Everly took a breath and let herself savor the fact that she was managing to burrow under the skin of Mr. Tall, Dark, and Icily Remote. Right here in her own home. Simply by walking out of her bedroom wearing shoes.
If she could have marinated in the moment forever, she would have.
“Two things,” she said after a beat or two, because she might want to enjoy this, but she was also close enough to see the temper he was clearly fighting back. She didn’treallywant to tempt fate. Too much. “One, I don’t think you actually know what a practical shoe is or isn’t. Because, two, I could run a marathon in these wedges, the same way I could in those flats you also hate.”
“Somehow,” Blue said, hard and low, “I doubt that.”
“I believe you know a lot about a great many things. But ladies’ shoes and their varied uses are not among them.”
“Great,” he clipped out at her. “I’m wrong. Noted. Let’s hope we don’t get ambushed and need you to run that marathon, after all.”
Everly didn’t comment on that. Because she bit her tongue to keep from commenting on it.
And it was all hilarity and wit until they were in the stairwell.
Because Blue wasn’t cranky or grumpy or fighting off his temper as they took the five flights of stairs down to the lobby. Or if he was, he hid it—because he was working.
The switch in him made every hair on Everly’s body seem to stand straight up.
It reminded her—a little too forcefully—that while she might feel she was playing a role today, Blue wasn’t. This was who he was. It was why he was here.
He was the man who prowled ahead of her down the stairs, blocking her from whatever might lurk in wait with his body. He was the trained operative who melted soundlessly down one flight into the next, every part of him honed and ready. He didn’t have his gun out, but Everly had no trouble imagining that if he needed to draw it, he’d have it in his hand in a flash.

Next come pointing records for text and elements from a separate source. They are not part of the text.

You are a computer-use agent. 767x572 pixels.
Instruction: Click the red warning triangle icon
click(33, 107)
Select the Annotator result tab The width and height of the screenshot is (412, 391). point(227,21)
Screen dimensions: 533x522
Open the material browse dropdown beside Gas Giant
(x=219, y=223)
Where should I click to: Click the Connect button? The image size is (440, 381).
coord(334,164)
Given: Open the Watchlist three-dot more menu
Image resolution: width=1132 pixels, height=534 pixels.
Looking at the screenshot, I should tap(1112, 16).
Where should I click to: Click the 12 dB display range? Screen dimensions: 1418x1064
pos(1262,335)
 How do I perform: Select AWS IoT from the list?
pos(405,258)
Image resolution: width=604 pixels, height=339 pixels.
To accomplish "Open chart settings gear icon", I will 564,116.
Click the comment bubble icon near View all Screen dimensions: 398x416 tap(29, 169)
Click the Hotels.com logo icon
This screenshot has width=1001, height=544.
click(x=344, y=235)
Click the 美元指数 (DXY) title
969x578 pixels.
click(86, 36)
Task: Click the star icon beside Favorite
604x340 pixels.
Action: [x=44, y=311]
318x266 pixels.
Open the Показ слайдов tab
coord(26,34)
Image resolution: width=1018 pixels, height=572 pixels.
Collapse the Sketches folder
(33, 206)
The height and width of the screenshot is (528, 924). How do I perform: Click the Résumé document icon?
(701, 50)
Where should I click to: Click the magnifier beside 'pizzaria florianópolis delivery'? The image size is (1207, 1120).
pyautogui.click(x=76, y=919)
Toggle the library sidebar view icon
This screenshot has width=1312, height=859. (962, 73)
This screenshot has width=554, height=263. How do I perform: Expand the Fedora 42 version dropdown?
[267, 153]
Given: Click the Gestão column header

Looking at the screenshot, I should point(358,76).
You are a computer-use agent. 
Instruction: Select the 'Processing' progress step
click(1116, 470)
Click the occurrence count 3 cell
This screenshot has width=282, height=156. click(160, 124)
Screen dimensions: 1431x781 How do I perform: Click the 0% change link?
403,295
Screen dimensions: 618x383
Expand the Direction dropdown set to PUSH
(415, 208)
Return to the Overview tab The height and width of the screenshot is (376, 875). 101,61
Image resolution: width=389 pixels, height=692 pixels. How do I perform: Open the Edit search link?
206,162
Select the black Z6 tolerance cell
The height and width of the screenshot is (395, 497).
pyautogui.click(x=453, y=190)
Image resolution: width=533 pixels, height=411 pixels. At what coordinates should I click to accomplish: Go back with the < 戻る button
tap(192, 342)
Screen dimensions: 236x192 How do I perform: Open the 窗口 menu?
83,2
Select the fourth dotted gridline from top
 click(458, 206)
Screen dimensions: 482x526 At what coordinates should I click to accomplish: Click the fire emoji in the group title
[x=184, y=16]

She felt a whole lot less entertained when they pushed through the doors in her lobby, out into the street. It was a typical summer morning in Chicago, not too hot but muggy. Everly felt that same prickling sensation, as if someone was watching her, but forced herself to simply walk.
Blue roamed there next to her as she walked down the block toward her coffeehouse, which made it difficult to pretend any of this was actually routine. She thought itwould be less noticeable if she were prancing around with a lion on a leash. And potentially less dangerous, too. For her.
By the time she had her daily skinny mocha latte in hand, she’d managed to get herself back into the right mind-set, she thought. It didn’t matter what she felt. All she had to do was play the part of herself, as if she hadn’t seen what she’d seen in her living room.
She told herself it was simple.
Blue, on the other hand, was complication on a whole different level.